Wells Hall Preacher Describes Being ‘Saved’
November 20, 2017
Every Monday, upon walking into Wells Hall from the back entrance near Starbucks, the ‘Wells Hall Preacher’ Priest Michael Venyah or his wife Tamika Venyah greet students with their sermons.
“I go to college campuses to preach because the lord Jesus Christ commands in Mark 16:15 ‘go ye into all the world and preach the gospel to every creature,’” Michael said.
Michael is the founder and Pastor of Soulwinners Fellowship Church in East Lansing. He is a Michigan State Alumni, who says he was not always a Christian.
“Concerning different religions, I before I came to christ, I went the gammant of: at one point I was a confessed Atheist, Agnostic, I studied Islam, Buddhism, Hinduism, Judaism. So I studied many of the major belief systems,” Michael said.
Michael says he was saved his senior year of college.
“July 15th 1993, the lord commanded me on friday morning in the state of Kansas, he said, ‘I’ve called you to the ministry, go to all the world and preach the gospel to every creature,’” Michael said. “I was just so compelled to tell others because when I was a student here at MSU when I was a senior I was a sinner headed to hell as all the students.”
So preach he does. Michael has preached on over 100 college campuses and has been preaching at MSU’s designated area for free speech, Wells hall, for 26 years and he feels that it is making a difference.
“The good news is Galatians 2:20 says ‘I am crucified with Christ: nevertheless I live; yet not I, but christ lives within me,’ I have not made the impact but Jesus Christ has made the impact,” Michael said.
Some students like Alexandra Balmaceda question Michael and Tamika’s methods of preaching.
“I’m Catholic myself, so I believe in Jesus and yes I would love for people to turn to Christ, people who don’t already believe in him. But, I believe in doing that through love and kindness, not through their fear and forced style of preaching,” Balmaceda said.
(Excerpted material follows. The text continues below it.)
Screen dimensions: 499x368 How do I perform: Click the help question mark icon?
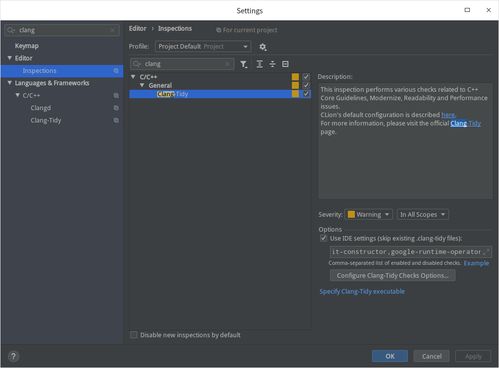[x=13, y=356]

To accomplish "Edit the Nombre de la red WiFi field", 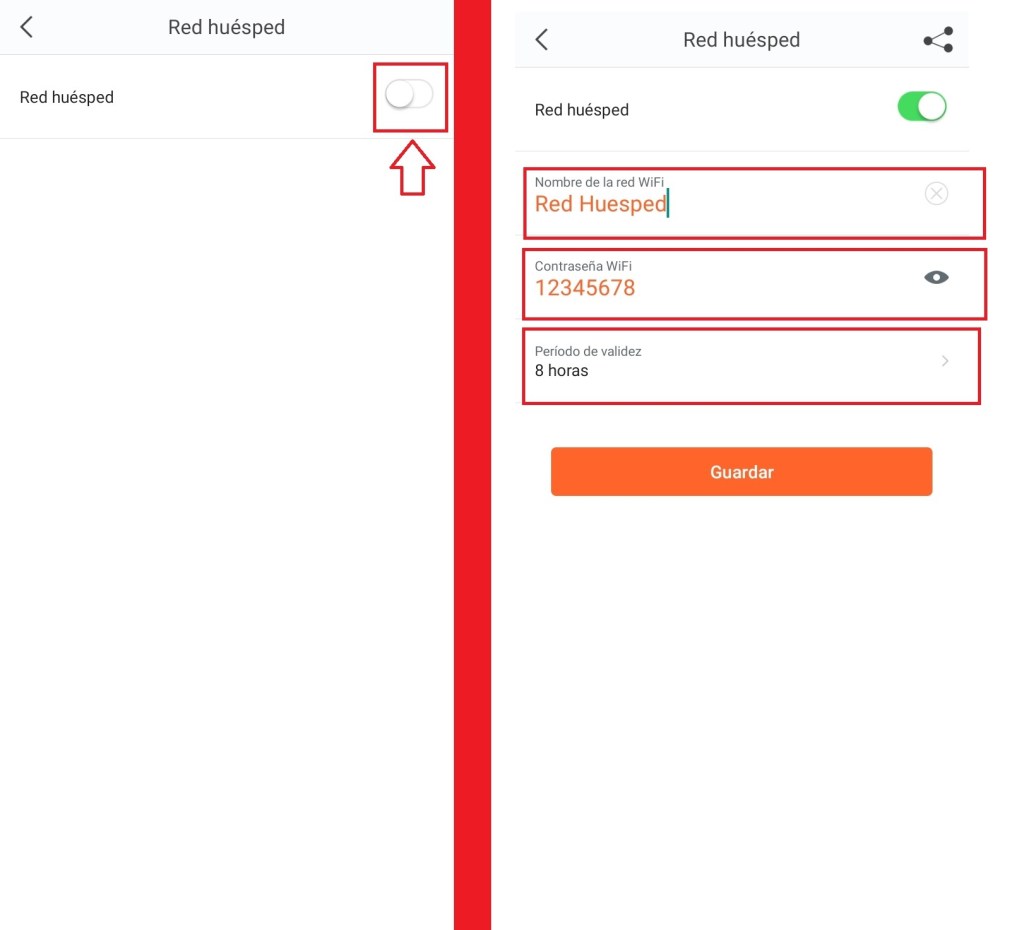I will click(754, 203).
However, Michael claims that raising one’s voice is necessary in this kind of setting.
“When we engage people in a one on one discussion of course we don’t lift our voices. But with people shouting, if someone asks a question and people are shouting: you have to raise your voice in order for them to hear,” Michael said.
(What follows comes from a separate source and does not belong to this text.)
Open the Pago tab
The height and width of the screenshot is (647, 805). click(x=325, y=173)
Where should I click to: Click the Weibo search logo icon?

The volume is one factor that could turn away some people, but Balmaceda who comes and listens every week does not see that as the only deterrent.
“Basically every person that walks by: they yell at them and they say that ‘you’re going to hell.’ And they like last week she (Tamika) called me a ‘hoe,’” Balmaceda said.
Tamika called Balmaceda a ‘hoe,’ presumably because of the outfit Balmaceda was wearing.
I was there the week before too in the 90 degree heat. As I was sweating profusely in my shorts and t-shirt, Tamika was yelling at the girls in the crowd, telling them to cover themselves up for the sake of modesty. At one point she said that women should cover themselves in order to not distract men.
“They make people feel like they’re being attacked and like the church hates them,” Balmaceda said. “They don’t make people feel like they’re loved which is what Christianity should be about and they pose a bad name for all Christians.”
Some may disagree with Michael and Tamika’s way of preaching, but that does not discourage them.
“Sometimes students will say we’re intolerant, but really we’re telling them the truth,” Michael said.